• _To do_
From the line with "The height and" to the line with "Click 'TXT' in the accepted formats line", retype every line exactly, including those two, and leave out the rest of the data below.

• _Extracted material_
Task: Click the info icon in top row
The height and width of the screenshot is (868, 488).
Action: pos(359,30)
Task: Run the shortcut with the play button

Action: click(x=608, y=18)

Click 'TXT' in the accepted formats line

---

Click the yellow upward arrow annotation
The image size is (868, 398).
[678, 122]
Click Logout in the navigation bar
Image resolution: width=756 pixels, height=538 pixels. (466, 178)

• _Exercise response_
The height and width of the screenshot is (868, 488).
Action: pos(359,30)
Task: Run the shortcut with the play button

Action: click(x=608, y=18)

Click 'TXT' in the accepted formats line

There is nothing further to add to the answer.